Per concludere, pensi che quello che è successo cambierà il modo di fare musica dal vivo?

Come ho avuto modo di dire spesso in questo periodo, ammetto di non avere un’idea chiara sulla questione. Fatico a fare riflessioni definitive oppure ad abbozzare uno scenario, poiché la situazione è in balìa a troppi fattori, diversi e sconosciuti. Come dicevo, spero soltanto che si torni presto a condividere musica senza alcuna limitazione, anche se temo (lo dico a bassa voce) che rimarrà una vistosa cicatrice sulle nostre abitudini quotidiane, musicali e non.

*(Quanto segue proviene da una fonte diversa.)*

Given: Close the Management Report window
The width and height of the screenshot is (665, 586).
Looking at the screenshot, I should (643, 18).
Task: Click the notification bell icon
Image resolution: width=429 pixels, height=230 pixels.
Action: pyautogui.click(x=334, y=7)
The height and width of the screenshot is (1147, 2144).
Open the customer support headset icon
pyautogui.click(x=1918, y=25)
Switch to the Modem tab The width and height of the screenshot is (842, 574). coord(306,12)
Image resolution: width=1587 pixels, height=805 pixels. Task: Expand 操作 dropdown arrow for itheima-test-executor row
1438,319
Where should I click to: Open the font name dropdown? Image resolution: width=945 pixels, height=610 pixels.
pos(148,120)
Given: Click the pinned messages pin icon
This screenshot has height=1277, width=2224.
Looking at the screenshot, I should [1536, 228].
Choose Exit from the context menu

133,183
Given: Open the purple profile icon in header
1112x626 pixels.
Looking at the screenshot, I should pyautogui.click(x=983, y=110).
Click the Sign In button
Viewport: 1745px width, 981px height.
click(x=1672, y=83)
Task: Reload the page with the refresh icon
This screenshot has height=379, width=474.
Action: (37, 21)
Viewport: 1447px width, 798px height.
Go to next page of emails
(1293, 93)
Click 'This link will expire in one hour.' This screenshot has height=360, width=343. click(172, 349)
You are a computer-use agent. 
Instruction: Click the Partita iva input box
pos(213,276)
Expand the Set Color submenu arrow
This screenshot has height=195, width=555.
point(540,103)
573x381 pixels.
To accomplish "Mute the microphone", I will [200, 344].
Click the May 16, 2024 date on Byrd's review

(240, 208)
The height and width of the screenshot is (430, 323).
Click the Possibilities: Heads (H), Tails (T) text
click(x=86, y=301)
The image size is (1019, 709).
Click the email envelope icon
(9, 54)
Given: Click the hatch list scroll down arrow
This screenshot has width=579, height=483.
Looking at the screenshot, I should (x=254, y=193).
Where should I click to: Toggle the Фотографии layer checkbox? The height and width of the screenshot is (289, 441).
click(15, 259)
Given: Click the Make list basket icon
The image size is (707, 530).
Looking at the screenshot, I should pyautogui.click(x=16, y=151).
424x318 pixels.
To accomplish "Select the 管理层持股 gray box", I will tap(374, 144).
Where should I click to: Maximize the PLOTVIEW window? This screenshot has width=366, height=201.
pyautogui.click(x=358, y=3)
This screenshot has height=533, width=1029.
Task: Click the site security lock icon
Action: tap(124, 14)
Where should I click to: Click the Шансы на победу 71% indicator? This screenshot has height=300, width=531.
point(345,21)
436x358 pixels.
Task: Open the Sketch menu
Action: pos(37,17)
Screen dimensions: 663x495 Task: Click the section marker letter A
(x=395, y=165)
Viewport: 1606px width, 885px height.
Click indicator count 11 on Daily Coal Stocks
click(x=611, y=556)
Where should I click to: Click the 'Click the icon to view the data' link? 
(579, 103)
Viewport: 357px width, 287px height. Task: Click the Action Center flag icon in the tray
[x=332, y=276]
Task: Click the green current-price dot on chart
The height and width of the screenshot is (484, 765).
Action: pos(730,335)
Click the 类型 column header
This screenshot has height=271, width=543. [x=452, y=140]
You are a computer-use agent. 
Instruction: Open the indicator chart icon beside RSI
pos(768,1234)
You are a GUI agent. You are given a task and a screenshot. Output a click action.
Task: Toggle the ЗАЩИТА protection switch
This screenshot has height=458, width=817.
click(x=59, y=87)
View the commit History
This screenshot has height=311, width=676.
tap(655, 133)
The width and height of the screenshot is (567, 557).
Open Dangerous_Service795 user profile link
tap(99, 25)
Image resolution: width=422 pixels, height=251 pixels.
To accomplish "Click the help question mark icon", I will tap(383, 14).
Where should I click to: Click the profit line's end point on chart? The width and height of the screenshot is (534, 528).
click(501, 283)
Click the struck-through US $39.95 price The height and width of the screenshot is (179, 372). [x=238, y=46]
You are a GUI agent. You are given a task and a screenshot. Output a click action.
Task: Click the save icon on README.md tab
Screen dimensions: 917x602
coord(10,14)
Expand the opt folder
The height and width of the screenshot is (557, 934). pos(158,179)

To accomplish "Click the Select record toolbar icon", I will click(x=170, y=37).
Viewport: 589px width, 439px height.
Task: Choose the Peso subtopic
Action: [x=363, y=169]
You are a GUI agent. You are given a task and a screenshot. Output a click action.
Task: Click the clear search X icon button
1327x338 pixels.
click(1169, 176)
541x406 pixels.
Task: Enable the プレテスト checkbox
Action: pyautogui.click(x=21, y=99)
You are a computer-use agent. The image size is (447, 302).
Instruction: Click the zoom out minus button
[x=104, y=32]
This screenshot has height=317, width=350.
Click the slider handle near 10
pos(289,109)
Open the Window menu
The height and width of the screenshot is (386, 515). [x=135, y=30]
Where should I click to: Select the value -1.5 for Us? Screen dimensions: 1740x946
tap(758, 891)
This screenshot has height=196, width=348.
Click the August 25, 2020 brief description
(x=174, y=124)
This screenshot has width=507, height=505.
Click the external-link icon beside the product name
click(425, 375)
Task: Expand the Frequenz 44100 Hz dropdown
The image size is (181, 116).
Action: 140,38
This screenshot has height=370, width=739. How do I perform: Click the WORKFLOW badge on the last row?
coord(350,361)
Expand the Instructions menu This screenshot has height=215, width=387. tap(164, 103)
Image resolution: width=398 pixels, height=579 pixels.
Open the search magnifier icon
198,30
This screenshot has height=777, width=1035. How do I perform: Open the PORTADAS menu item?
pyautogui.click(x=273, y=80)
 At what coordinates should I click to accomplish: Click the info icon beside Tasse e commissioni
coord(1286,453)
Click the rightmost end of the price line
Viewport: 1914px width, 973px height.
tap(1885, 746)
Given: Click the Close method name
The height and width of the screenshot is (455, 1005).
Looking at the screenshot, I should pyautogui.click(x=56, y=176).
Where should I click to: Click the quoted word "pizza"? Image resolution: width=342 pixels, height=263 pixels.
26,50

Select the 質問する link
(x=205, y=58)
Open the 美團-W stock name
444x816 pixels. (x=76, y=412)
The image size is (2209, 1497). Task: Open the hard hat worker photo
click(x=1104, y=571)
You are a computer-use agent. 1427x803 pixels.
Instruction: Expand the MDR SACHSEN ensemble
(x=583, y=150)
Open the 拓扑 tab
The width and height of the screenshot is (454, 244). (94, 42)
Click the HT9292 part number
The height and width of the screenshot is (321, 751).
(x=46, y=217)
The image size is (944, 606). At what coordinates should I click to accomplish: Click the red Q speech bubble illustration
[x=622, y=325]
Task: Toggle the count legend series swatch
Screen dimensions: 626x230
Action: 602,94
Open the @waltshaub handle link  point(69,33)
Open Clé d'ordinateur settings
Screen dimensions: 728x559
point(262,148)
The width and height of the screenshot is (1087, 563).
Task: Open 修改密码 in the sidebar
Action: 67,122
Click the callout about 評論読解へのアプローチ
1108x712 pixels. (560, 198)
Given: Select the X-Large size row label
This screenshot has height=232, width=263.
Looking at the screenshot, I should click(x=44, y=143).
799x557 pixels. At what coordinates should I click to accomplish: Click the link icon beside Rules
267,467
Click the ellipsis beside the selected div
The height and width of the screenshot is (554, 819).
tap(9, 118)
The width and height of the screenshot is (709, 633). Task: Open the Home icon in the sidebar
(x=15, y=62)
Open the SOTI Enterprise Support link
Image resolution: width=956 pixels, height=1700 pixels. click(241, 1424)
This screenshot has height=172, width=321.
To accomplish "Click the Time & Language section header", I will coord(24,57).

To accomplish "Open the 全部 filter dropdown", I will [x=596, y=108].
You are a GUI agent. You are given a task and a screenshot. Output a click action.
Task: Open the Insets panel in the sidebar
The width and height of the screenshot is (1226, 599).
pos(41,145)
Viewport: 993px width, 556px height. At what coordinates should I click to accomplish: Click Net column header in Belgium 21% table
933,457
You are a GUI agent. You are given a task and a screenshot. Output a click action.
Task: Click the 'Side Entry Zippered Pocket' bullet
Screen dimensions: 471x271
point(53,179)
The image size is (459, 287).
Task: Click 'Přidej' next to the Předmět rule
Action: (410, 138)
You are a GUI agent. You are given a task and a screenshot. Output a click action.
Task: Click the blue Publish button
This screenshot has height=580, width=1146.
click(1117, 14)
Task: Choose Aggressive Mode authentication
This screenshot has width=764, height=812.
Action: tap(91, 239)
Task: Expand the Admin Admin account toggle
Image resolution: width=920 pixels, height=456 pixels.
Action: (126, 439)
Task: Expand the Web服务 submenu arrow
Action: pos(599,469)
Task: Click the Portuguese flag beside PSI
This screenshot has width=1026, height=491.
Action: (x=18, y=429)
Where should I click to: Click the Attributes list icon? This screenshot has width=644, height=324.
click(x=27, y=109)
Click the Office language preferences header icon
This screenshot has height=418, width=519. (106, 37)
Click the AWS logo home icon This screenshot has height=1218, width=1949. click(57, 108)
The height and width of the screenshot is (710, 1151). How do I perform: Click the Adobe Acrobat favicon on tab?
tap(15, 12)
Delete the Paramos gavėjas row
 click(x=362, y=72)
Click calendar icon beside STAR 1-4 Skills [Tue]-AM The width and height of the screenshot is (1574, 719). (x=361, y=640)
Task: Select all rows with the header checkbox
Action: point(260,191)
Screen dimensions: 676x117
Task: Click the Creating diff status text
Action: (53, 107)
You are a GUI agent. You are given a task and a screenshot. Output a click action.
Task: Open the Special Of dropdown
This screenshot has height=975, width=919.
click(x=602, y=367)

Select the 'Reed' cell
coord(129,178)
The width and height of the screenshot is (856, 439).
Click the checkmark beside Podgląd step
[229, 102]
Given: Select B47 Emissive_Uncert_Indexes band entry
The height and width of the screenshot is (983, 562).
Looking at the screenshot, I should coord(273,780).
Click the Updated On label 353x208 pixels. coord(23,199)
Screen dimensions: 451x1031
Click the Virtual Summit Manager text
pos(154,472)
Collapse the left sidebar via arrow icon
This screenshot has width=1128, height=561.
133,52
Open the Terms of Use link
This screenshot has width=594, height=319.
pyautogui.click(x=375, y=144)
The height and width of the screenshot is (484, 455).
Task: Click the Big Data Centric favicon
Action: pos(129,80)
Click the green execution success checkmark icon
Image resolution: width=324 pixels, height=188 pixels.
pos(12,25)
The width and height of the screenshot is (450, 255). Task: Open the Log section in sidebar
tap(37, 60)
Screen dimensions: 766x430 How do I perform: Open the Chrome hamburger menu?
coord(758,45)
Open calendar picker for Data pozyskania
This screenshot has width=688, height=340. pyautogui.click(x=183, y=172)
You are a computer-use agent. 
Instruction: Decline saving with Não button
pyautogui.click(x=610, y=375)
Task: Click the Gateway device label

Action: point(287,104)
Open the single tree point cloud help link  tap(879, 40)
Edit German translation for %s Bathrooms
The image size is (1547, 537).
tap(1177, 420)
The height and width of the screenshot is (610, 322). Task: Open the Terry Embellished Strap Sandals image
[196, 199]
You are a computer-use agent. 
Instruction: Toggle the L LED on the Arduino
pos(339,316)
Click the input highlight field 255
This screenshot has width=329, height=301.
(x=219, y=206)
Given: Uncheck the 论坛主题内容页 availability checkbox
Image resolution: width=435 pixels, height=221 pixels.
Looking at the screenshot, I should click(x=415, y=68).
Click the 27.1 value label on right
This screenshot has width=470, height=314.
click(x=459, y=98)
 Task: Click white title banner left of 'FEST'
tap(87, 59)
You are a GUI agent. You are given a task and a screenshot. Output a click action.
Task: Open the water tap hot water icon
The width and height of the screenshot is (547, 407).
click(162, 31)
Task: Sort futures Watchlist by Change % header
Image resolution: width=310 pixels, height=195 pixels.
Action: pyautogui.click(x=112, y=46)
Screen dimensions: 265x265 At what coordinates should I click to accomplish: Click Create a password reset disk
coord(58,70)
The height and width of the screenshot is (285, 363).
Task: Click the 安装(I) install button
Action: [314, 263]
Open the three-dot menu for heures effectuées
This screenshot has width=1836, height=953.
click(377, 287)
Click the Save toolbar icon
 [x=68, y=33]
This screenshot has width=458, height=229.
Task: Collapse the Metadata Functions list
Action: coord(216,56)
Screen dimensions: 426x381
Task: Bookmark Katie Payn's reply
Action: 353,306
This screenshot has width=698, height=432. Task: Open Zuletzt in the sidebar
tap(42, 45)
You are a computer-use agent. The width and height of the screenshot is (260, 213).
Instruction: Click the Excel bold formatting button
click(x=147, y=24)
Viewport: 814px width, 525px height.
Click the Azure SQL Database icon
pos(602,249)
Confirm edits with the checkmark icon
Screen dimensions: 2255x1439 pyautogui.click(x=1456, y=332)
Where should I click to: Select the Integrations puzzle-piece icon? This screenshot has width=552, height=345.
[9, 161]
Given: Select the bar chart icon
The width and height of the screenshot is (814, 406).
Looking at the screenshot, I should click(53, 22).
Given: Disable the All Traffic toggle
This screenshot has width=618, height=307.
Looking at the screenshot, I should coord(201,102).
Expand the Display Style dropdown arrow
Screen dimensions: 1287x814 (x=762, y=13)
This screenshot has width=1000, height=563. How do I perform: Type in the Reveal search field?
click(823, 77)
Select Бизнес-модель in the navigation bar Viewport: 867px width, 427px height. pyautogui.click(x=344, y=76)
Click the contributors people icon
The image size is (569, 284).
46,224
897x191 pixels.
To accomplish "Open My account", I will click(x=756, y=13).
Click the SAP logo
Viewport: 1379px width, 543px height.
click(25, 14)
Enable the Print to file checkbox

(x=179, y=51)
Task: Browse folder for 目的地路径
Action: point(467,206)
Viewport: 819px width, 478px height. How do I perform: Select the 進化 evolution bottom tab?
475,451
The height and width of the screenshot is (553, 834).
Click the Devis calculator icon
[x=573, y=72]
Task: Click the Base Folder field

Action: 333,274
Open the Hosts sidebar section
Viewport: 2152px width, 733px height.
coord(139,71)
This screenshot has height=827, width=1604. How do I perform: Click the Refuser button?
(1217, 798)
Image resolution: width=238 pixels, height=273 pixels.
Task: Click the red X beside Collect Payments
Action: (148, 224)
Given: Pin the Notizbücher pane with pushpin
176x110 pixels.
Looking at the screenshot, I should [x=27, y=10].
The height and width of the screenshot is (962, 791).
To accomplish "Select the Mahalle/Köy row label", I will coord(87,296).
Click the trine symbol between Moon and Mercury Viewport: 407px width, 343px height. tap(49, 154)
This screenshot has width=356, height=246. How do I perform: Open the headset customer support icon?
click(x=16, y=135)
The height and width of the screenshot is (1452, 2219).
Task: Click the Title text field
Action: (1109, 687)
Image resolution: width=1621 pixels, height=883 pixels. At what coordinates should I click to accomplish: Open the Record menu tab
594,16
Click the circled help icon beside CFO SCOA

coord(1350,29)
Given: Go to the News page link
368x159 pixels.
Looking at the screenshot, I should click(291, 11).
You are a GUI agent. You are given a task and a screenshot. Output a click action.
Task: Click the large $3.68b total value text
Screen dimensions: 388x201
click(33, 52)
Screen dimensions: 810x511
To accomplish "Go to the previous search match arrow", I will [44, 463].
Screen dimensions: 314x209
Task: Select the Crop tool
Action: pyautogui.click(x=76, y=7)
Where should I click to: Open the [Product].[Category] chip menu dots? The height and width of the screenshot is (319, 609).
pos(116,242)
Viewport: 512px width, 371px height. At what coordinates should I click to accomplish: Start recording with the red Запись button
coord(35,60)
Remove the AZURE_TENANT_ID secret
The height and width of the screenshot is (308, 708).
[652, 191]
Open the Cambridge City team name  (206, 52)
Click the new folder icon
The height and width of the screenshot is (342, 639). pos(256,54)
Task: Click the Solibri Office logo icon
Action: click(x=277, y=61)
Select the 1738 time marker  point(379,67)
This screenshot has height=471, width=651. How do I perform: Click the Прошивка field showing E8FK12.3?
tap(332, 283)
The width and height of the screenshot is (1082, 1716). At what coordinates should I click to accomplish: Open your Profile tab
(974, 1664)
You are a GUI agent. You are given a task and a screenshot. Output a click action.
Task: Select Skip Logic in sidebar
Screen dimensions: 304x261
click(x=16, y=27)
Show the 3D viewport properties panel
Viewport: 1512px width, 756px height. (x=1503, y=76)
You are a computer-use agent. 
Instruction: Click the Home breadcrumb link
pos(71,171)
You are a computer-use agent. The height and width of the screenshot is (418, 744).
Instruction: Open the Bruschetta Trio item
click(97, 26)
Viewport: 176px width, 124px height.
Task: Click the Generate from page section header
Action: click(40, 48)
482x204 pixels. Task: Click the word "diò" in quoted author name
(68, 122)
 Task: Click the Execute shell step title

Grazie di cuore per aver condiviso con noi la tua esperienza in questi concerti molto particolari, spesso ci si lamenta della mancanza di posti dove portare la propria musica, il tuo esempio ci fa capire che a volte basta uscire dagli schemi consueti e ci si può proporre in contesti anche impensati. Alla fine quando c’è la voglia di suonare la Musica la si può portare ovunque.